Web App Masters: Turning Back to the Future

by March 25, 2010

In his closing keynote, Turning Back to the Future, at the Web App Masters Tour in San Diego, CA, Jared Spool outlined the role of an experience vision in keeping design teams focused and innovating.

  • If you focus on what people ask you for, you’ll only make incremental adjustments. How do we move beyond 10% improvements? How do we get to 300% improvements?
  • The key is vision. Can everyone on the team describe the experience of using your design five years fro now?
  • Not asking people to describe the design in five years but the experience of use in five years.
  • The vision has to be far enough out to escape the current constraints of your technology, users, and organization. But not too far out to be completely unreachable.
  • Everyone on the team should recite the same story.
  • Apple’s 1987 Knowledge Navigator video was a vision of what portable computing could be like. The progression of Apple’s products has slowly gotten them closer to the vision in the video.
  • Vision is big enough that everyone can see it –it’s a huge flag in the sand. If things change a lot, the flag can be moved but everyone can still see where it is.
  • Vision should be very specific to an organization’s goals and be measurable so people know when it has been achieved.
  • Vision should focus on an inspirational experience and ultimately live in people’s heads. A video or artifact is only an envisionment not a vision.
  • Innovation happens in between the current experience and the inspirational experience.
  • Steps for creating a vision
  • 1) Identify the design agents –everyone who will influence the final design outcome. Make sure they are all involved. We want to get to the point where everyone can say the same thing. Every design agent needs to see the envisionment.
  • 2) Conduct some research –figure what you are going to build and for who. The amount of research you need depends on what you already know. Research can help you identify behavioral-based personas.
  • 3) Craft the personas and scenarios –this helps you model the actors in your envisionment.
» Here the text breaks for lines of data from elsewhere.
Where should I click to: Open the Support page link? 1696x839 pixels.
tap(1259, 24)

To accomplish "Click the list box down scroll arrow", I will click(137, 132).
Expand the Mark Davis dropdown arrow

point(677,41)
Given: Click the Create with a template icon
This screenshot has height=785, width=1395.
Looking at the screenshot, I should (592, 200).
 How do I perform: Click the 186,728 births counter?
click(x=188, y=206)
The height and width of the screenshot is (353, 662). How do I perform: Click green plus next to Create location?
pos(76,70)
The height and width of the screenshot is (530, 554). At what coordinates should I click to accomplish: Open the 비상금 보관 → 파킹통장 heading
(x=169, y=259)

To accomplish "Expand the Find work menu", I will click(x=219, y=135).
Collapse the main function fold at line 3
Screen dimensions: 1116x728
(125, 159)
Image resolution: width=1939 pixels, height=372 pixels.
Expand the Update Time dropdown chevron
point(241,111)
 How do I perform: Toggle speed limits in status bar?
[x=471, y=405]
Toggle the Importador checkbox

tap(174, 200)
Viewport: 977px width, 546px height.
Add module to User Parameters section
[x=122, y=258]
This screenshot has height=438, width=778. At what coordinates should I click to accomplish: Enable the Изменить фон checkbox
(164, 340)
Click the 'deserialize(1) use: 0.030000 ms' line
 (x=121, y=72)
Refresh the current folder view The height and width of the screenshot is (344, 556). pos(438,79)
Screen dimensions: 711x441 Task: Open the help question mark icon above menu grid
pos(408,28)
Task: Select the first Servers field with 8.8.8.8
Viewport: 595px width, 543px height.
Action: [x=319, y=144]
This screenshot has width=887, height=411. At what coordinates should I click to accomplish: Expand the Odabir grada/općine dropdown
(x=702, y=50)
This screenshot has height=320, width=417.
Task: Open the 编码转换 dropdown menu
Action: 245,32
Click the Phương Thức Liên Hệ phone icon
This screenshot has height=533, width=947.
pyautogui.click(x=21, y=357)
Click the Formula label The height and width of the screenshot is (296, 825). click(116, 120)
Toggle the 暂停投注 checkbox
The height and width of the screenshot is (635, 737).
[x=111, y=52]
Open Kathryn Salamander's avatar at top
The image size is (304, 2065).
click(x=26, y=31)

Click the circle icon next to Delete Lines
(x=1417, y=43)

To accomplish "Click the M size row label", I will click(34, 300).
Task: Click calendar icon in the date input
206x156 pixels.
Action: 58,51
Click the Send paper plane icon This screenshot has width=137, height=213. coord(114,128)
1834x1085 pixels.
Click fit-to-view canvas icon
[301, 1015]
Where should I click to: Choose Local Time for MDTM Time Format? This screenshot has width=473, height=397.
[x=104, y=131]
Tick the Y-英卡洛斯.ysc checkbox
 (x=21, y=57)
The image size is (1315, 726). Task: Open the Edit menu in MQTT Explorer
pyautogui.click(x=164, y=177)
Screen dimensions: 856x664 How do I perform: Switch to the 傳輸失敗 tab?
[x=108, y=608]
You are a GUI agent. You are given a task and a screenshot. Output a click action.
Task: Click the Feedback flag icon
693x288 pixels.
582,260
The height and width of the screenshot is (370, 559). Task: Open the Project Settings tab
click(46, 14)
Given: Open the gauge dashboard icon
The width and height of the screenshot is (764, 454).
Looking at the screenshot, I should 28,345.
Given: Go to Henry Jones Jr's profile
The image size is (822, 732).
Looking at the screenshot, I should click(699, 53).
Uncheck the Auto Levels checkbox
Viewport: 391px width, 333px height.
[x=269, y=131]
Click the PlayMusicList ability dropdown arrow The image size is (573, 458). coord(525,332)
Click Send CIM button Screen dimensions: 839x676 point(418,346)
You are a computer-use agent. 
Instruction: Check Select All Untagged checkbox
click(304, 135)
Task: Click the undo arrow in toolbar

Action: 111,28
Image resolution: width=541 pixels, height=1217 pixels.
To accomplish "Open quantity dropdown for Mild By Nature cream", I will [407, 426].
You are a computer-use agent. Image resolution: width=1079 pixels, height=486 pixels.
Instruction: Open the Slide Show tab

Look for the personas and scenarios that can benefit most from your vision. Scenarios are the framework for understanding your current experience and future aspirational experience.
  • 4) Script the envisionment
  • 5) Produce the envisionment. Most envisionments are not highly produced or expensive to make.
  • 6) Inoculate the team with the vision
  • Regular discussions and reviews can help you determine if you are moving in the right direction. Its ok if you are not (for a bit) as long as you have the conversation.
  • Start small: lots of little, manageable objectives are more doable and can help mitigate risk.